Mark Glaser: MediaShift . Can Crowdfunding Help Save the Journalism Business? Bands do it. Filmmakers do it. President-elect Barack Obama made an artform out of it. “It” is crowdfunding, getting micro-donations through the Internet to help fund a venture. The question is whether crowdfunding can work on a larger scale to help fund traditional journalism, which is being hit by the twin storms of readership and ad declines at newspapers and the economic recession.
on Nov 13th, 2008 at 3:52 pm
Serious question: Would “No, it doesn’t work” ever be accepted as an answer?
[Tedious: By “No, it doesn’t work”, I don’t mean “can small projects be done to give a talking-point?”, of course they can. I mean more like “it’s a bandaid over a gushing chest wound”.]
on Nov 13th, 2008 at 3:53 pm
good question (as a crowdfunded journalist working out of Galveston, I hope so =)
on Nov 13th, 2008 at 8:17 pm
Hey Seth,
I think “no it doesn’t work” is totally possible. I think it will probably work in some cases and not in others. I doubt very seriously it will save journalism on its own, but that and all the other experiments in business models need to be tried. Better to try and fail then to just keep complaining about the gushing blood all the time…
Cheers,
Mark
on Nov 14th, 2008 at 6:42 am
Mark,
Good piece, as always. I like Simon’s comment: “What is paying a subscription for the NY Times but crowdsourcing (with extra ad revenue thrown in just like Jim Hopkins has on his blog) at a large enough scale to pay for really good reporting at the local and national scale?”

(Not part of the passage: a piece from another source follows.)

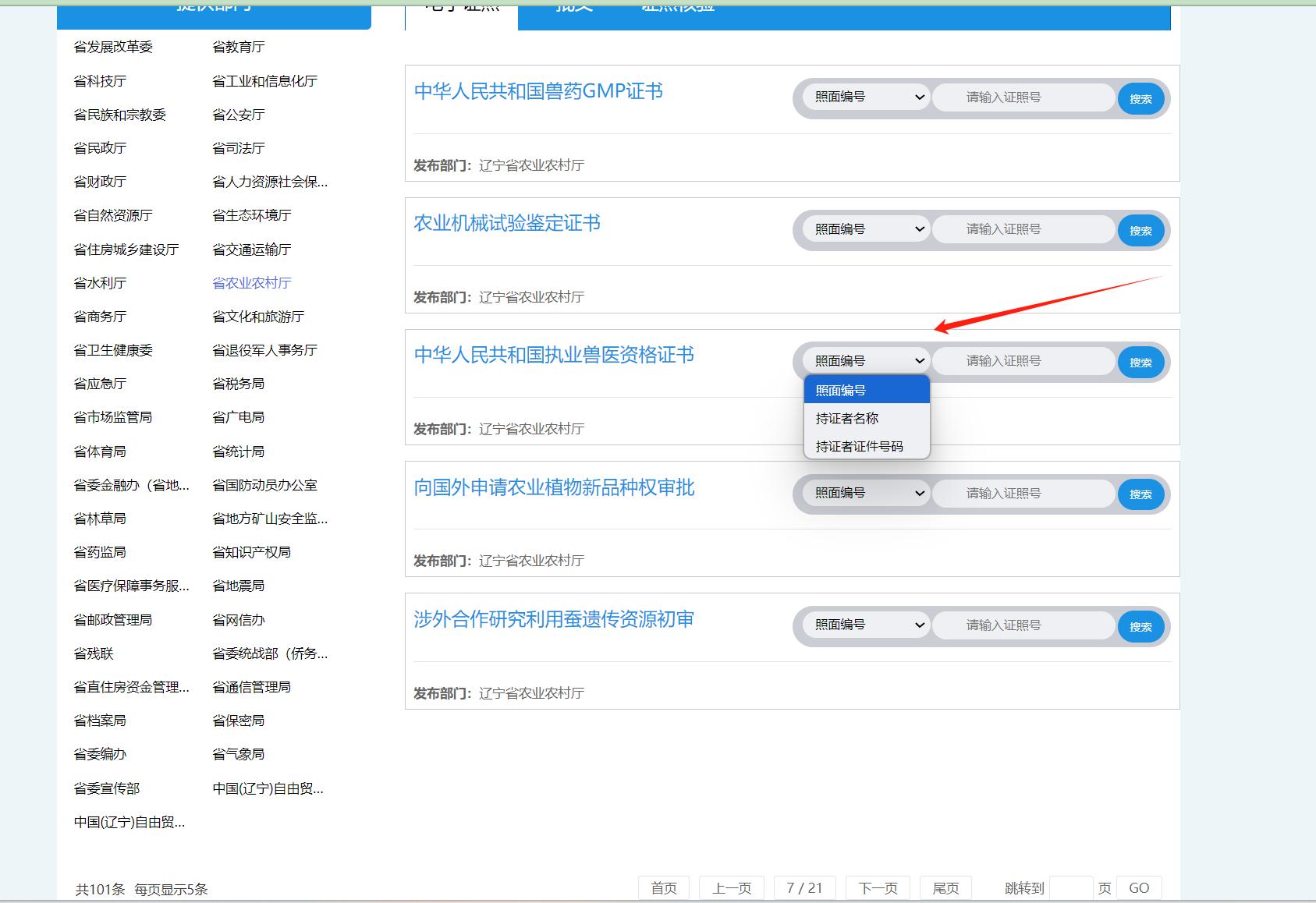Screen dimensions: 1316x903
Task: Click 搜索 button for 中华人民共和国执业兽医资格证书
Action: (x=1140, y=363)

As per when crowdsourcing works, it is no different than fundraising– either a crisis is needed (covering a war, presidential election), or sheer reputation (Sullivan & Marshall). Of course, transparency cuts both ways — we can now ask, did Ana Marie Cox do $7000 of reporting? (Maybe a private Twitter feed could be a unique value add.)
Kudos for Hopkins for his revenue model. Public companies need public watchdogs.